N. 02615/2022 REG.RIC.
REPUBBLICA ITALIANA
IN NOME DEL POPOLO ITALIANO
Il Consiglio di Stato
in sede giurisdizionale (Sezione Terza)
ha pronunciato la presente
SENTENZA
sul ricorso numero di registro generale 2615 del 2022, proposto da
-OMISSIS-, rappresentato e difeso dall'avvocato P F, con domicilio digitale come da PEC da Registri di Giustizia;
contro
Azienda Usl Toscana Centro, in persona del legale rappresentante pro tempore, rappresentato e difeso dall'avvocato P B, con domicilio digitale come da PEC da Registri di Giustizia;
per la riforma
della sentenza del Tribunale Amministrativo Regionale per la Toscana (Sezione Seconda) n. -OMISSIS-, resa tra le parti
Visti il ricorso in appello e i relativi allegati;
Visto l'atto di costituzione in giudizio di Azienda Usl Toscana Centro;
Visti tutti gli atti della causa;
Relatore nella camera di consiglio del giorno 23 giugno 2022 il Pres. Michele Corradino e viste le conclusioni delle parti come da verbale di udienza
Ritenuto e considerato in fatto e diritto quanto segue.
FATTO
La sig.ra -OMISSIS- in data 29.06.2021 ha presentato richiesta di risarcimento per il danno parentale diretto sofferto a seguito del decesso del marito, occorso il 6.11.2020 per complicazioni da Covid aggravate da una infezione ospedaliera.

> **Domande di studio**
(a) Secondo il brano citato, per quale causa è deceduto il marito della ricorrente?
(b) Quali sono tutte le date complete, con giorno, mese e anno, che compaiono nel brano citato?
(c) Riprendi il brano citato della sentenza del Consiglio di Stato e proseguilo a partire dalla sua ultima frase.

> **Dati disponibili**
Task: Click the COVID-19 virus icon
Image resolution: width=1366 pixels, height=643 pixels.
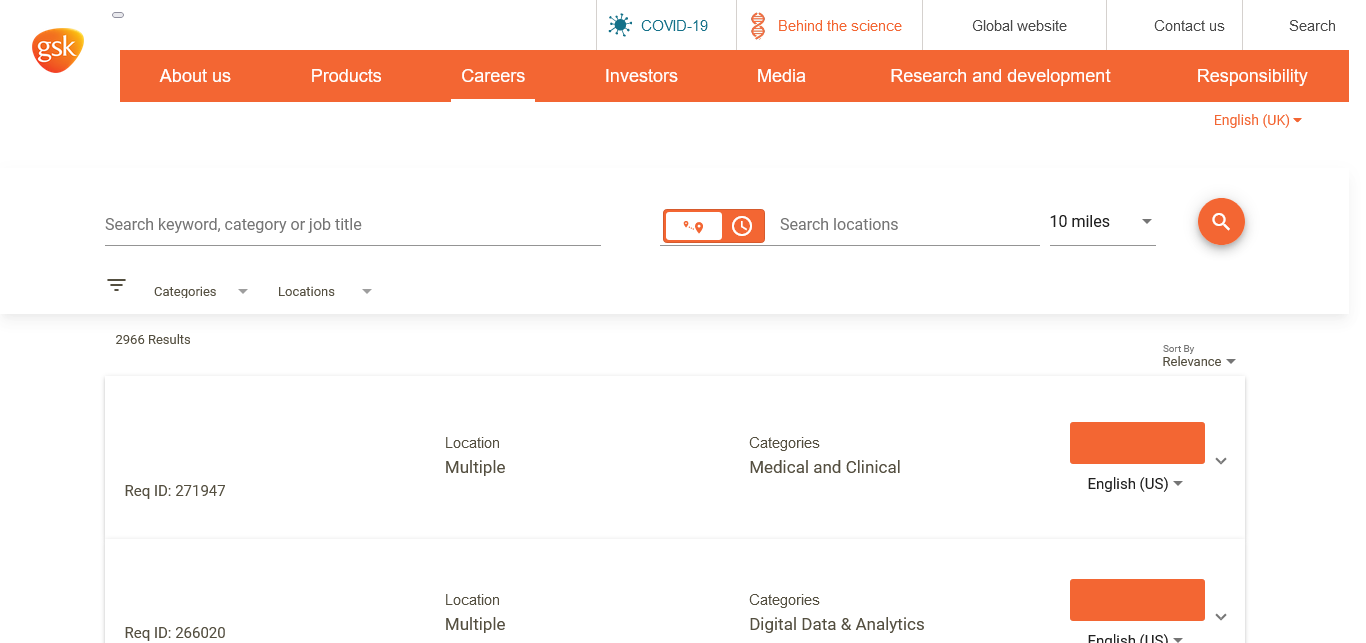Action: [x=620, y=26]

> **Risposte attese**
(a) Per complicazioni da Covid aggravate da un'infezione ospedaliera.

(b) 23 giugno 2022; 29.06.2021; 6.11.2020

(c)
L’Azienda USL Toscana centro, con nota del 21.10.2021, ha rigettato l’istanza ritenendo che, all’esito dell’istruttoria effettuata, non si evincessero profili di responsabilità né in capo all’azienda sanitaria né in capo ai propri operatori sanitari.
In pari data, la ricorrente ha depositato, dinanzi al Tribunale di Firenze, ricorso ex art. 696 bis c.p.c., al fine di accertare la responsabilità dell’azienda sanitaria nella causazione della morte del proprio familiare.
Nelle more del giudizio civile, in data 10.12.2021 ha inoltre presentato, utilizzando il modulo standard predisposto dall’ASL Toscana, richiesta di accesso agli atti ai sensi dell’art 5, comma 2 del D.Lgs n. 33/2013, richiedendo la documentazione inerente la pratica istruita a seguito richiesta danni (pratica n.-OMISSIS-) con particolare riferimento alla relazione-perizia medico legale interna.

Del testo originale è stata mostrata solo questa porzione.